§ **Текст для чтения**:
..........

Мурат Ауэзов о времени и о себе. Себя он считает человеком устной культуры, а дисциплину устного слова подчиняет серьезным задачам

ДИАГНОЗ


Мурат Мухтарович, если не возражаете, начну с больного вопроса. В чем причина недавнего нездорового ажиотажа вокруг вашего здоровья?


Признаюсь, что в последние 2 месяца я стал иначе измерять свою жизнь, поскольку прошел через некоторое странное испытание. Началось все с того, что здешние врачи, целый консилиум из хирургов, терапевтов и прочих эскулапов, поставили диагноз у меня начинается рак желудка. Либо в течение 20 дней ложиться под нож и тебе удалят весь желудок, либо жить мне максимум год. Сами понимаете, перспектива не из веселых. Я по-настоящему ощутил, что жизнь скоротечна.


Все мои самые близкие друзья, соратники как бы остановились перед стеной жесточайшего заключения. Что делать? И лишь моя первая жена не отдала меня смерти. Сообщила дочери. Та у меня живет в Голландии, в маленьком городишке. Дочь, понятное дело, запаниковала и просила срочно ехать к ней. Мол, здесь хорошие врачи, посмотрим, что они скажут. Фонд Сороса моментально отреагировал, по электронной почте получил письмо, в нем было сказано: поезжайте и лечитесь там, где вы считаете нужным. Фонд берет на себя расходы. Слава Богу, эти деньги не понадобились, в Голландии меня осмотрел вначале семейный врач, затем и другие, которые констатировали отсутствие всяких показаний на канцерогенный процесс. Мне прописали таблетки, которые я пил 20 дней, а затем было сделано заключение язва излечена. Надо сказать, голландцы очень удивились заключению своих казахстанских коллег.


Вокруг имени г-на Сороса тоже много самых противоречивых мнений. Понимаю, что ныне он ваш начальник, и тем не менее хотелось бы услышать ваше впечатление о нем.


Мне довелось трижды встречаться с Джорджем Соросом. Я считаю, что у него абсолютно творческая натура. Конечно, он бизнесмен, жесткий, расчетливый, с холодным разумом. Но вместе с тем это абсолютно увлекающийся человек. А главное, он убежденный антитоталиторист.

..........

§ **Набор данных**:
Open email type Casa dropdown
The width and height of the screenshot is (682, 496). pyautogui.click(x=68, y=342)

..........

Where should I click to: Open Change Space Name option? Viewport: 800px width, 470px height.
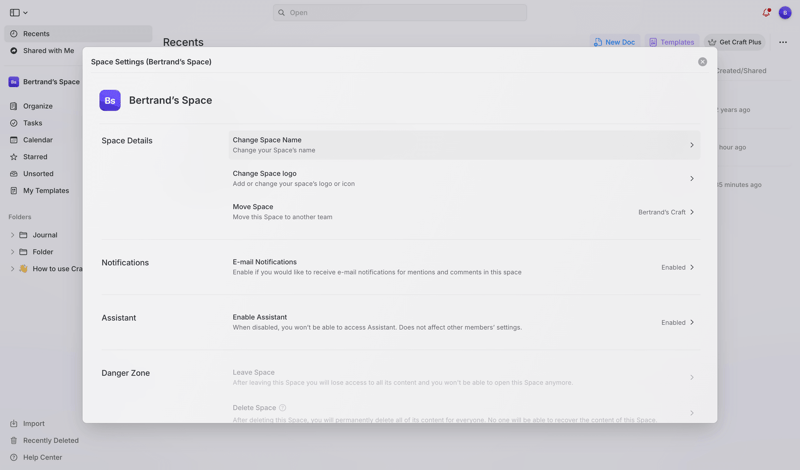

..........

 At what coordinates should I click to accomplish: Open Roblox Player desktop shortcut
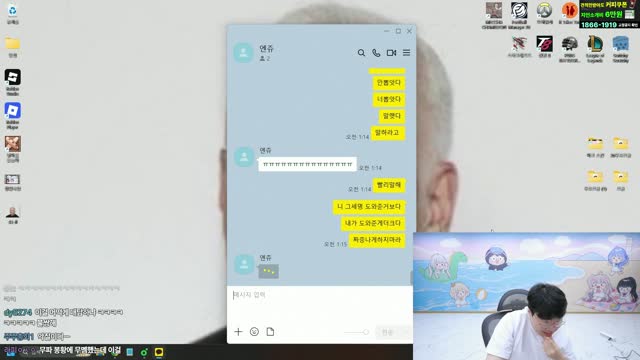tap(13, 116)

..........

§ **Задание**: Продолжите интервью с Муратом Ауэзовым о времени и о себе сразу после его последнего предложения.

§ **Ответ**:
ИНАКОМЫСЛИЕ У НАС В РОДУ


Знакомясь с вашей биографией, невольно приходишь к выводу, будто инакомыслие в хорошем смысле у вас прямо-таки в генах?


Пожалуй, да. Я ведь родился в репрессированной семье. Моя мама Фатима Габитова жена поэта Ильяса Джансугурова. У меня есть братья и сестры. У нас общая мама и разные отцы. Это целая драматическая история казахской интеллигенции. В возрасте шести лет при поддержке Мухтара Омархановича Ауэзова мы переехали а Алма-Ату.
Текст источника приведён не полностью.